DeView, a bartender, returned to work four days after the shooting, though by his own admission he was not ready to be back in the midst of downtown crowds. “It’s still hard,” said DeView, whose truck still has a bullet hole in it.
McInerney understood. For three days after the shooting, he was unable to sleep. On the fourth, he also returned to his job, sort of. It was his 24th birthday, and McInerney and seven friends who had attended the music festival met at a par-3 course downtown, about two miles from the site of the concert.
“That was the first time any of us had been out since it happened,” he said. “We used golf as a way to have fun again.”
A bigger test for McInerney came on Oct. 10, when the N.H.L. expansion franchise, the Vegas Golden Knights, held their home opener against the Arizona Coyotes at T-Mobile Arena, roughly a mile from the site of the shooting. McInerney attended the game with friends who had also been at the concert.
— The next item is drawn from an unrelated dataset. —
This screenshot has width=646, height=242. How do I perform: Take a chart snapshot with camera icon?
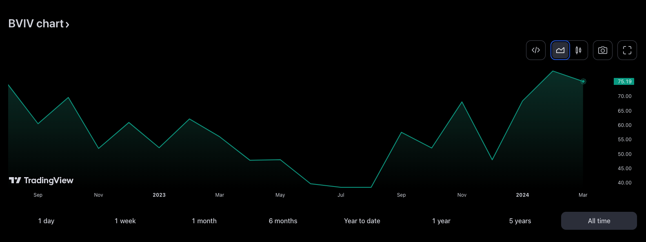tap(603, 50)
McInerney said he was fine once he got inside with the capacity crowd of more 17,000 people. The wait to enter the arena was another story.
“I felt really uncomfortable standing in line and waiting to go through the metal detectors,” he said. “There’s hundreds of people in a couple different lines, and there’s buildings all around, and I was like, there could be someone in that parking garage and he’s got 200 people in line that he could be targeting.”
The night was a huge success, and not just because the skaters in the home jerseys won.
“That was the first time I had been in a public place like that since the shooting,” McInerney said, “and I think it was important for me and my friends to be there and kind of get that out of the way. Because you can’t live your life in fear.”
A week after the shooting, McInerney returned to the concert grounds, which were still cordoned off from the public. As best he could, he tried to retrace the steps of his escape to the MGM Grand parking lot, about a mile away, where he had parked his truck.
“I was just trying to piece it together,” he said. “That was one coping way for me to kind of put everything in perspective.”
No matter where McInerney is, certain triggers instantaneously send him back to the scene. They include any noise, like the one from the ball-washing machine here, that sounds like firecrackers; a helicopter flying overhead; or his favorite Jason Aldean song, “When She Says Baby,” which he was performing when the first shots rang out.
“Those are the things that bring back the memories,” McInerney said, “but it also helps me remember those who were killed and helps me to say a prayer for those families.”
Golf has provided a welcome refuge for McInerney, who said he was dealing “with that guilty feeling of ‘Why did I get so lucky to live?’”
“Part of the coping process for me,” he added, “is being able to come out to the golf course and throw my headphones in and just kind of forget about everything for a couple hours.”
He knows there are survivors who are still struggling. “My girlfriend being one of them,” he said.
A few days after the shooting, Martine flew to New Jersey, where she has family, to escape the emotional triggers that loomed around every corner of this city. Two weeks later, she posted on her Twitter account that she experiences anxiety “just seeing a concert on Snapchat.”
McInerney appreciates that his life will never be the same as it was before Oct. 1. Nor should it be, he said.
“I’m playing for Las Vegas, and that whole ‘Vegas Strong’ slogan that we’ve kind of coined,” he said. “As golfers, it’s easy to get locked up in your own little bubble, so that’s kind of bigger picture, I guess.”